In the conventional skills, since the notebook computer has a low requirement for the generated power of the battery, the heat generated by the lithium ion battery in supplying power is not over high, which does not easily cause overheating. Therefore, a conventional lithium ion battery usually is not equipped with a heat dissipation system. However, since the functions of the notebook computer are diversified, power consumption is high, and the requirement for the generated power becomes higher day by day, the heat generated by the lithium ion battery becomes more and more. Therefore, the lithium ion battery should be redesigned in the aspect of the heat dissipation.


BRIEF SUMMARY OF THE INVENTION

The invention provides a thermally enhanced battery module to allow heat generated by a cell of the thermally enhanced battery module to be dissipated via the heat dissipation fins and the openings, thereby avoiding the overheating of the cell or decreasing the charging or discharging efficiency.
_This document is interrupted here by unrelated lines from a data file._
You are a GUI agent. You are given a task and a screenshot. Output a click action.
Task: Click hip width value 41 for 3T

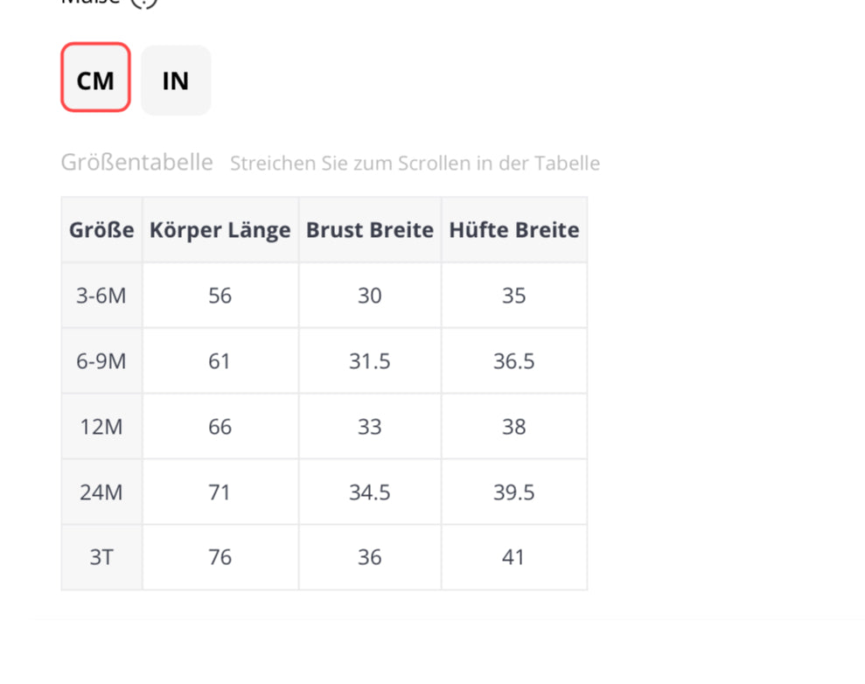[x=513, y=557]
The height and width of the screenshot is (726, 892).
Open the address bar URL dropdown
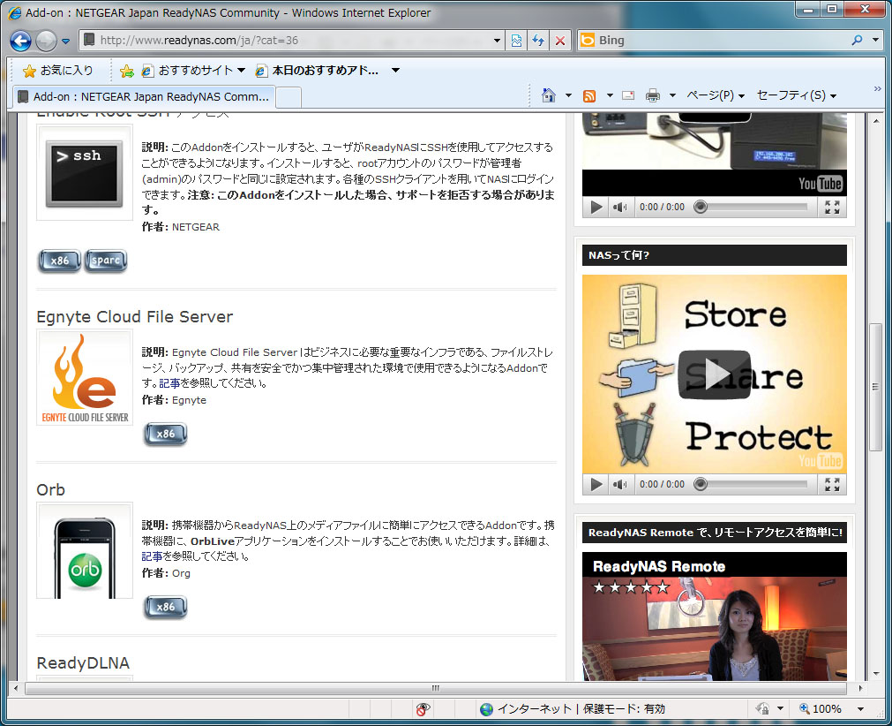click(x=498, y=41)
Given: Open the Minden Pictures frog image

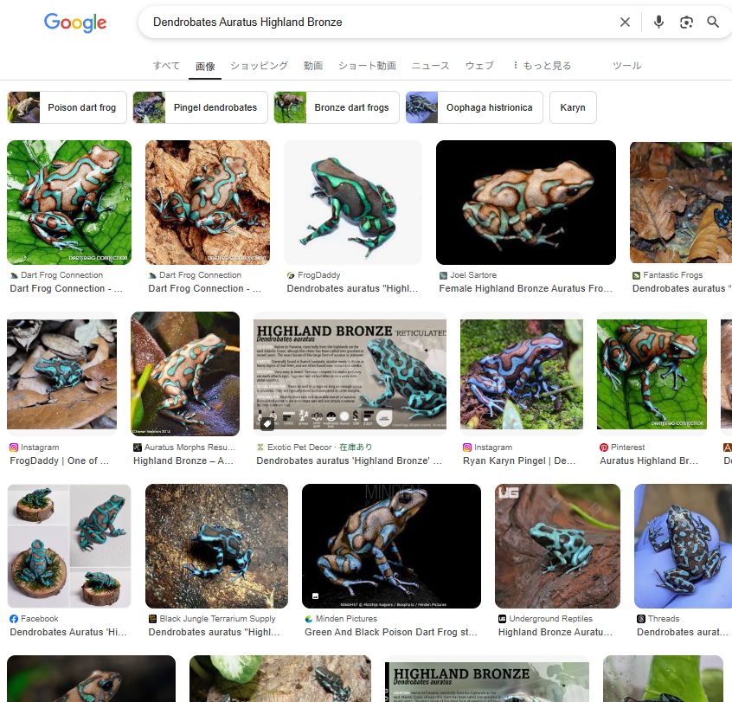Looking at the screenshot, I should (x=391, y=546).
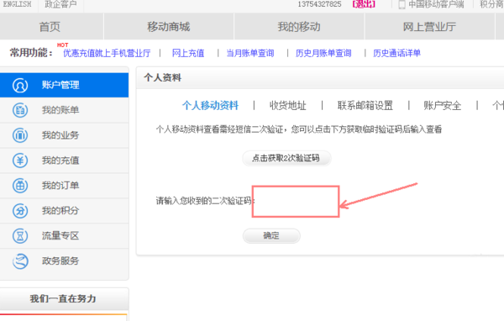The image size is (504, 321).
Task: Click the 我的充值 yen icon
Action: [20, 161]
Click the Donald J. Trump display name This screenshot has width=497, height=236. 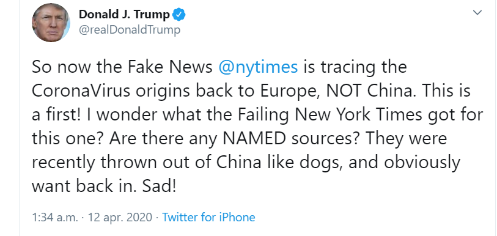click(124, 15)
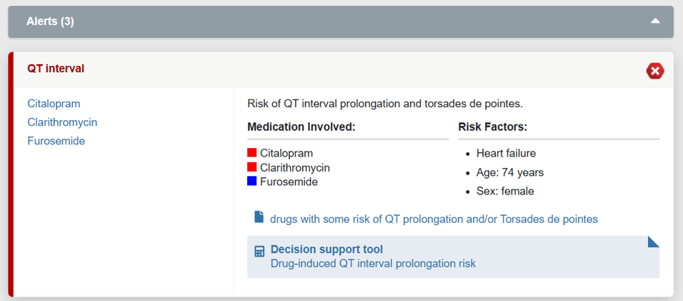Click the document icon beside QT prolongation link
The width and height of the screenshot is (683, 301).
coord(259,217)
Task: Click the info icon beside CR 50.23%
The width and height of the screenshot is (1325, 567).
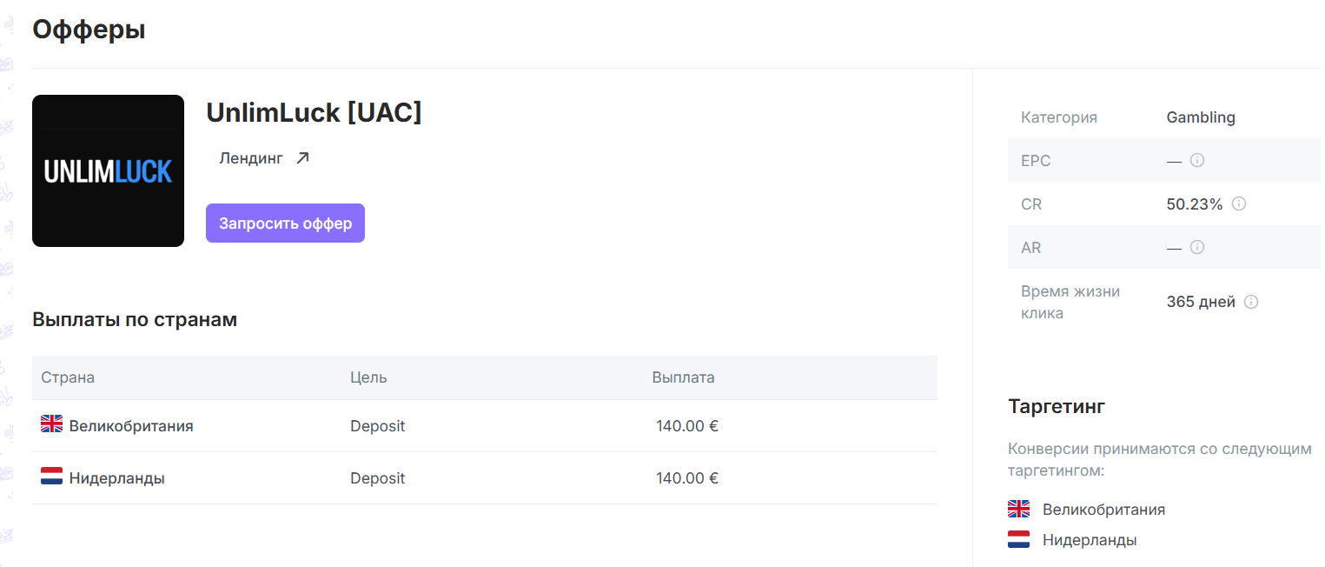Action: tap(1239, 204)
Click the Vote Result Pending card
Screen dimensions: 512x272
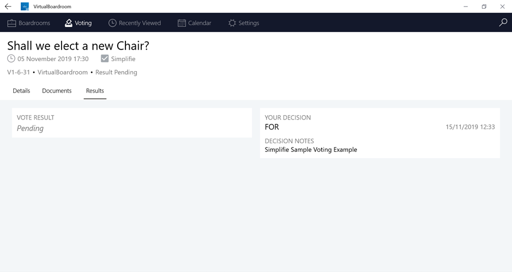click(132, 123)
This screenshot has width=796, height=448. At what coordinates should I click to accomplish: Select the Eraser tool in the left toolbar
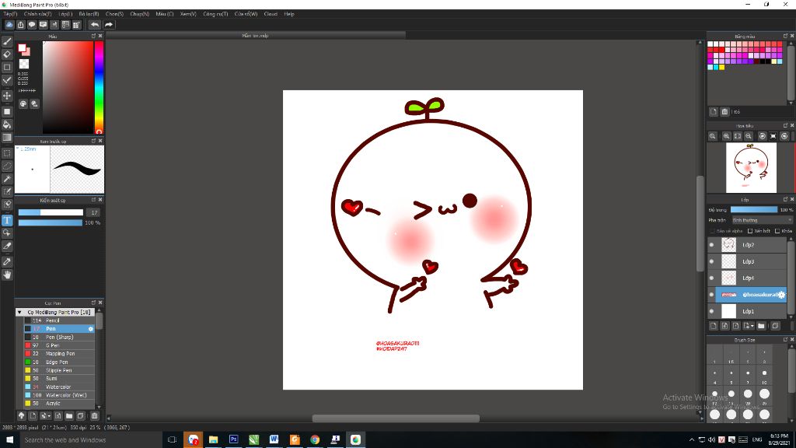click(7, 54)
The invention provides a thermally enhanced battery module including a casing, at least a cell and at least a heat dissipation fin. The casing has at least an opening, and the cell and the heat dissipation fin are provided in the casing. The cell has a contact surface, while the heat dissipation fin has an inner surface and an outer surface. the inner surface contacts the contact surface of the cell. The outer surface has a plurality of notches and contacts the casing to allow the opening to expose part of the notches.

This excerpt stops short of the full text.